The sharing economy >>> "What's yours is mine"

The idea of the sharing economy has been around for some time now:
Futures Forum: The 'sharing economy' in the news...

With a lot of ideas joining the mix, it's difficult to know what to think:
Futures Forum: The 'sharing economy', 'resilience' and 'nudging': Evgeny Morozov on "The rise of data and the death of politics"

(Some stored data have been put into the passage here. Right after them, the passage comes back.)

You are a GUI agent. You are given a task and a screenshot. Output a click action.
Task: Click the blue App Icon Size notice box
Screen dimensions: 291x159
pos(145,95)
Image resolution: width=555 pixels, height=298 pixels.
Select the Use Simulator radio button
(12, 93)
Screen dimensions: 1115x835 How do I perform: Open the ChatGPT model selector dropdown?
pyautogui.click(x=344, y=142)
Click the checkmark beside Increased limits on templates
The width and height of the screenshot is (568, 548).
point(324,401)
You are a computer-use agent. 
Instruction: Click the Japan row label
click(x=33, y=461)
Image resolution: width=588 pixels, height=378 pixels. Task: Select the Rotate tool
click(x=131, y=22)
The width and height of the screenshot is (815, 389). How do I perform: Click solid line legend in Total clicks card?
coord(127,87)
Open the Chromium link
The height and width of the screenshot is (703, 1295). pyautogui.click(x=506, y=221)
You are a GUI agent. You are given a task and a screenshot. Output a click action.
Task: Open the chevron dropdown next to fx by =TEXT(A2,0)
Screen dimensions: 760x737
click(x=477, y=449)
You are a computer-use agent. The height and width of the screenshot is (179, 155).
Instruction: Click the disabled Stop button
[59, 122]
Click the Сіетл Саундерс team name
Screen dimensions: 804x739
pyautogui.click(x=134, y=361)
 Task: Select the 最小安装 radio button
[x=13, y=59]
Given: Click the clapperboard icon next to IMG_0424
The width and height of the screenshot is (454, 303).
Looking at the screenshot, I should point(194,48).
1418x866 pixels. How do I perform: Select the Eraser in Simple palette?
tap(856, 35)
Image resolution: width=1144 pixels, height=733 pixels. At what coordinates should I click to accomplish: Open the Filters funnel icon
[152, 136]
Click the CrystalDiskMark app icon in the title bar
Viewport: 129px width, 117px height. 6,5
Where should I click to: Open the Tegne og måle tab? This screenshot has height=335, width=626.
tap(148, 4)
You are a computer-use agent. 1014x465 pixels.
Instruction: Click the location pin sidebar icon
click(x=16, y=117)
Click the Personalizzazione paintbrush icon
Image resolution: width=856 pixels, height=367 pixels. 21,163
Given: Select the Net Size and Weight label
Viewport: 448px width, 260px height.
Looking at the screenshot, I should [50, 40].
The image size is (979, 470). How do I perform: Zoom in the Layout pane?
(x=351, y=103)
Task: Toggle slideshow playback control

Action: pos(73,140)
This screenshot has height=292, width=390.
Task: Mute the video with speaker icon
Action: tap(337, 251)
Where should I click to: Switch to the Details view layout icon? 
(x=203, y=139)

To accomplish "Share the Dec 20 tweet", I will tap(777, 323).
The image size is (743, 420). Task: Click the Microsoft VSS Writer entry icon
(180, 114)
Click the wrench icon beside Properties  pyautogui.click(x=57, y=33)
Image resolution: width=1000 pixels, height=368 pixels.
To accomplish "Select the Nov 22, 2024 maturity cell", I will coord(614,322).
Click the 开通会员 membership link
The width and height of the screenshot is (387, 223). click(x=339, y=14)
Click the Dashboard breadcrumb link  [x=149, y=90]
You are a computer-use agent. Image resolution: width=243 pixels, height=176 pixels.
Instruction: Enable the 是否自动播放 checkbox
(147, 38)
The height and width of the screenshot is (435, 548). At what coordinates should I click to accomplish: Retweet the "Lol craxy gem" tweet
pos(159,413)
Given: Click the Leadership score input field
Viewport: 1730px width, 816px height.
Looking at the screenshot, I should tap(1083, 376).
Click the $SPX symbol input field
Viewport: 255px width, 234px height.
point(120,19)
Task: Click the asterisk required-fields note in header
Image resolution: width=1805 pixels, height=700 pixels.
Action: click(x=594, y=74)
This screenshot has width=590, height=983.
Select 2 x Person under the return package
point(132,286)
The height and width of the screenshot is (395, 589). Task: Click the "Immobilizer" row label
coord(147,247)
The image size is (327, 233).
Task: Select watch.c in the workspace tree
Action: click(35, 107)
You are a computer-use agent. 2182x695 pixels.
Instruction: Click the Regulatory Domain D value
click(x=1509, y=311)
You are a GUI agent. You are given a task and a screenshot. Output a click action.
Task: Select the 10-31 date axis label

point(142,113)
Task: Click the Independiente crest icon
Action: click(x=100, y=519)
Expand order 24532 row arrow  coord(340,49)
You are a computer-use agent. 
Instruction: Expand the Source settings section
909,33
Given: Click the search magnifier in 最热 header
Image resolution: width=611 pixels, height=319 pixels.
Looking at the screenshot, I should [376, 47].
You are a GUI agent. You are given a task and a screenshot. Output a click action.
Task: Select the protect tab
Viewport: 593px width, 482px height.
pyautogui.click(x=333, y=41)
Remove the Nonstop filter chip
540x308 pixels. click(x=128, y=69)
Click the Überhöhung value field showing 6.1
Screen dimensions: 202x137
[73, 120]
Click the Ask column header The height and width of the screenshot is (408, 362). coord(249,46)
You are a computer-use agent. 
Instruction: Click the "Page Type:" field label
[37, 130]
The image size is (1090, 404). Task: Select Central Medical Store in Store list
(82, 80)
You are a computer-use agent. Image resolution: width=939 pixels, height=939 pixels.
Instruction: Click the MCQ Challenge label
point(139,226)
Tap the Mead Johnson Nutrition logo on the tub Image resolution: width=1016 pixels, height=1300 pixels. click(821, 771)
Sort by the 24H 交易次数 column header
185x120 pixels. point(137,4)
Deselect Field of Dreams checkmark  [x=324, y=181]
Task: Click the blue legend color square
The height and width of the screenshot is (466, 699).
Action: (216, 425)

A very critical look at the 'sharing economy' has just come out:

What's Yours Is Mine: Against the Sharing Economy by Tom Slee — Reviews, Discussion, Bookclubs, Lists
Whimsley – …where Tom Slee writes about technology and politics

While some bloggers still treat the sharing economy as some kind of cause, Slee rightly analyses it as a business model masquerading as a movement:
The unforeseen dangers of Uber and Airbnb » The Spectator

It does indeed depend on what you mean by 'sharing':
‘Sharing” is one of the most rhetorically abused virtues of the age. First we had the euphemism “file-sharing”, for duplicating and uploading copies of albums or films to the internet. Well, you can’t share what isn’t yours in the first place. (If I pilfer money from a bank and give it to my friends, I might plead that I was just “money-sharing”, but I am more likely to be convicted of robbery.) And now we supposedly have a “sharing economy”, the most-often cited two examples of which – Uber and Airbnb – are giant corporations pursuing monopoly power and fighting governments the world over. What exactly is being shared here, and in whose interest?
The first “sharing economy” organisations allowed members to timeshare things such as cars or power tools, rather than owning one each and leaving it idle most of the time. In their purest form such groups were “peer-to-peer”: self-organising, with no central authority. Once a for-profit company is set up to handle the logistics – such as Zipcar – however, the notion of “sharing” is arguably already out of the window. Still, there remained the kernel of a communitarian idea in the origin of Airbnb, founded by two tech workers who rented out airbeds in their spare rooms for a conference, and thought there might be a market.
Airbnb’s marketing still plays on the feelings of virtuous and adventurous sociability in the idea of a “guest” staying in a spare room of the “host’s” home. Yet, as Tom Slee’s superbly argued book points out, the vast majority of Airbnb’s business is now “entire home” rentals: self-contained flats or villas. Long-term renters in cities such as San Francisco are being forced out by landlords who see more profit in short-term Airbnb stays. Slee performs some very clever data research and finds out that the most expensive Airbnb apartment in Rome is one of several European luxury pads rented out by an American tech entrepreneur, who bought them with the proceeds of the sale of his last software company. The idea of “sharing” is as meaningless here as it is in Uber’s made-up concept of “ride-sharing”, which sounds as ecologically minded as “car-sharing” but actually describes a taxi service. Nor is any “sharing” going on with companies such as TaskRabbit, in which people bid to perform other people’s odd jobs.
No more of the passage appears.